By observing over 300 clicks to ads, Adalytics found YouTube never asked consent to be tracked, with that tracker following each click to a website, said head researcher Krzysztof Franaszek.

The research found that YouTube’s iOS app appends an identifier called WBraid to people who watch and click on an ad and then land on the brand’s website. (WBraid is a parameter designed specifically to attribute conversions back to ad campaigns, according to Google documentation). WBraid is then available to other trackers and data brokers that communicate with the website.
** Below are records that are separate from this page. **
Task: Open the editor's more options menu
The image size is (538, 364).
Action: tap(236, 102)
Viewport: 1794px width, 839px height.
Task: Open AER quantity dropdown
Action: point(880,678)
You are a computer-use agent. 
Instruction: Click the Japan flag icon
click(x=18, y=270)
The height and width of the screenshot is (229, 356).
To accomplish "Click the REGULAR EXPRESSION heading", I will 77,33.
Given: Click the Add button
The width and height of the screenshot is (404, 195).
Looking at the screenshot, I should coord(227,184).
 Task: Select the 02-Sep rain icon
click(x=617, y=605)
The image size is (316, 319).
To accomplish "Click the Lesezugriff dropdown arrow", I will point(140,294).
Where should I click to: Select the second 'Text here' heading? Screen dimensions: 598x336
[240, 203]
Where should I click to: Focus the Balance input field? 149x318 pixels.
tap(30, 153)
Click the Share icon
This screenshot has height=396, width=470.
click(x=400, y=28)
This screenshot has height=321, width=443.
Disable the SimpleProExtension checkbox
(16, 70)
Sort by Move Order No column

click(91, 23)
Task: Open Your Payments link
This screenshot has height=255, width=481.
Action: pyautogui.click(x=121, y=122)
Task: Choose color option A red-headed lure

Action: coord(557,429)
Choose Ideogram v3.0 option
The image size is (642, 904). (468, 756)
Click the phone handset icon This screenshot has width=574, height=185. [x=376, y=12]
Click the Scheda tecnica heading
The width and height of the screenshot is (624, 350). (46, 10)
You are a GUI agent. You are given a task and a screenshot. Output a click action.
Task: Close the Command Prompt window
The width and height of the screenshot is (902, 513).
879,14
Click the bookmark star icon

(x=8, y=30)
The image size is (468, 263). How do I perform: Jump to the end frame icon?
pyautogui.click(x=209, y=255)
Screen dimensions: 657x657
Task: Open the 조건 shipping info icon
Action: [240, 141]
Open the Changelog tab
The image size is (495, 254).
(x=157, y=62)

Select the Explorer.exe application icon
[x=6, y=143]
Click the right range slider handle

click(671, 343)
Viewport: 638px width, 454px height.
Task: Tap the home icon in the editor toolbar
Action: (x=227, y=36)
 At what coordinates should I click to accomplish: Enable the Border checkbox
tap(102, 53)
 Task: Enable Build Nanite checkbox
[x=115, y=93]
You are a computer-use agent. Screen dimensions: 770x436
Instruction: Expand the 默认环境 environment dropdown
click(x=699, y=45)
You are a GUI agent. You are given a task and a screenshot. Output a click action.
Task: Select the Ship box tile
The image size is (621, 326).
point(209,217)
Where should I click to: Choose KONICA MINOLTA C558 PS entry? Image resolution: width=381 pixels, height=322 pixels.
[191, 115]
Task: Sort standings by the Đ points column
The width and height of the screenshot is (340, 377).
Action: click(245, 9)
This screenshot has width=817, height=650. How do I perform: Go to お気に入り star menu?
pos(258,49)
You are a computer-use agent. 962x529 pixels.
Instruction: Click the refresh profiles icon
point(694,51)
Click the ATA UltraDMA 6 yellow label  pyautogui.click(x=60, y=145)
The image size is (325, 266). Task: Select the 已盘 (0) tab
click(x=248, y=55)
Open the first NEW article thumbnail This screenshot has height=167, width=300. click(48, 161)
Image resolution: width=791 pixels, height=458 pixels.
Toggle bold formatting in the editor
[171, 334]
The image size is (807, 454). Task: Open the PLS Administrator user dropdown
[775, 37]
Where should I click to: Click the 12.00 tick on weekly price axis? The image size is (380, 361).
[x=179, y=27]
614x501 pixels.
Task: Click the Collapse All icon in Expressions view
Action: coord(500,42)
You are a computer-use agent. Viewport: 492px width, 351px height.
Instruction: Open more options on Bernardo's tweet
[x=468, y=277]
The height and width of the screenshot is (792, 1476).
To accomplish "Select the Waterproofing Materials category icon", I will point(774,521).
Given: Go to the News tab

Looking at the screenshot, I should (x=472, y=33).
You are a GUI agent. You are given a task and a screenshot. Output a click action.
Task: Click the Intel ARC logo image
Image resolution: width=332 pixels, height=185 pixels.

In the research, each WBraid appeared to be unique to each click on the ad, with the code changing significantly each time.

“There are serious doubts whether some ad click parameters such as WBraid are ATT compliant,” given that WBraid appears to track users without their consent, said Thomas Petit, a mobile ad-tech consultant. “Especially as YouTube doesn’t ask for consent, Google offloads the responsibility onto advertisers and yet is able to process [user behavior] to attribute and report conversions. There are both privacy and antitrust issues in this case.”

The research was one finding in a larger report about YouTube’s ad-tracking practices. The report focused on YouTube’s advertising practices to children, alleging the video platform improperly tracked children, claims which Google has vigorously denied. Google, set to deprecate third-party cookies in Chrome next year, is both one of the chief architects of the new privacy paradigm of the internet and one of the biggest targets for regulators looking to rein in big tech. Under this scrutiny, the research calls into question how much the advertising community can trust Google at its word.